**DATA SECTION**
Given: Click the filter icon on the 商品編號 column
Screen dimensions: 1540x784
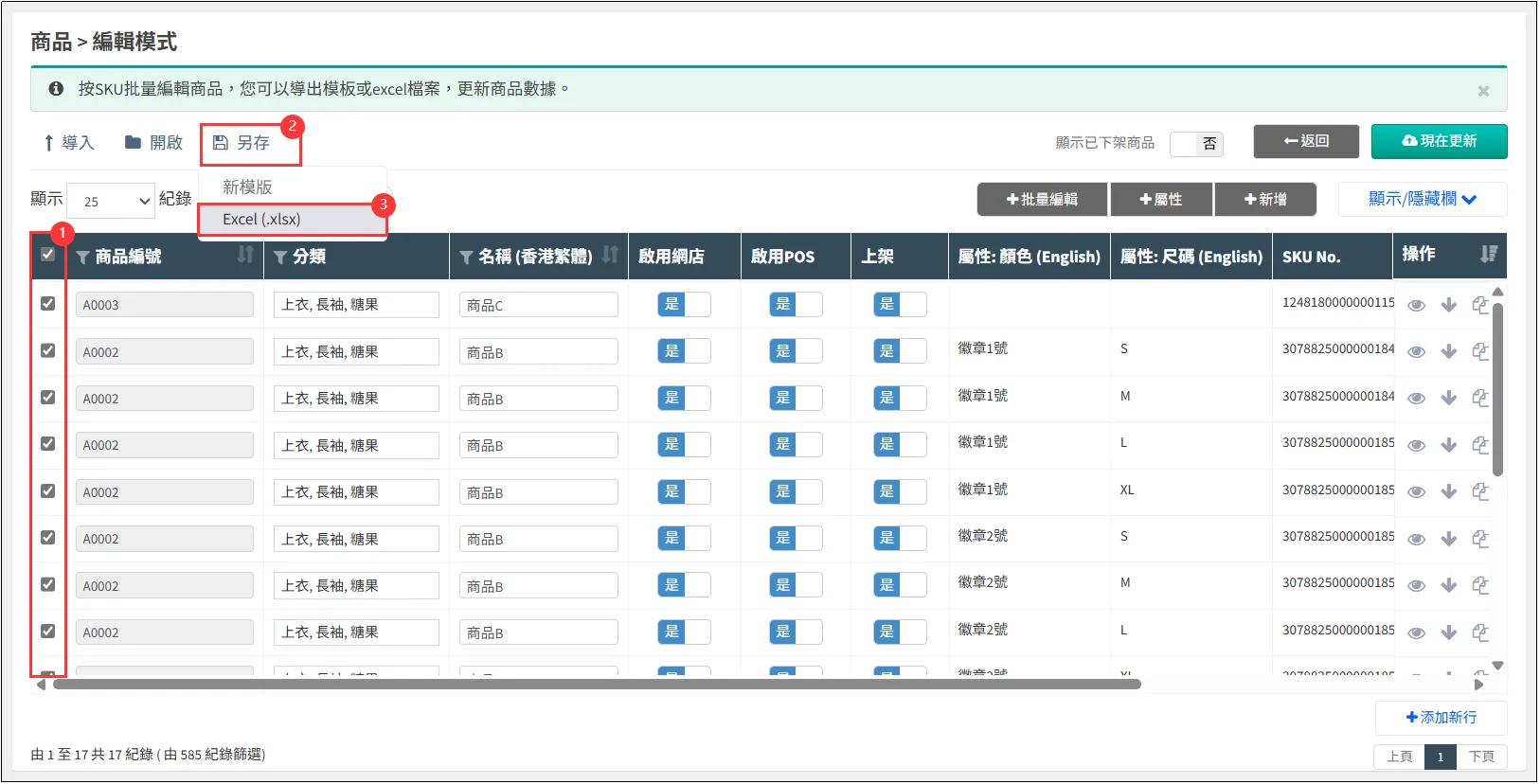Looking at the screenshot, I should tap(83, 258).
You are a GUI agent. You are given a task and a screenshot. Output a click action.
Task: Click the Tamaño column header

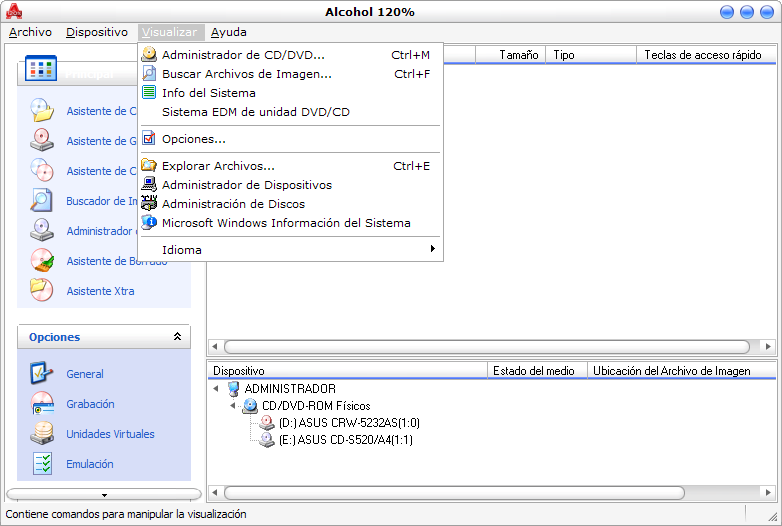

**SET TASK**
How many lines in the records contain the string "column"? Case matters; reply with the number alone.

**REPLY TO THE TASK**
2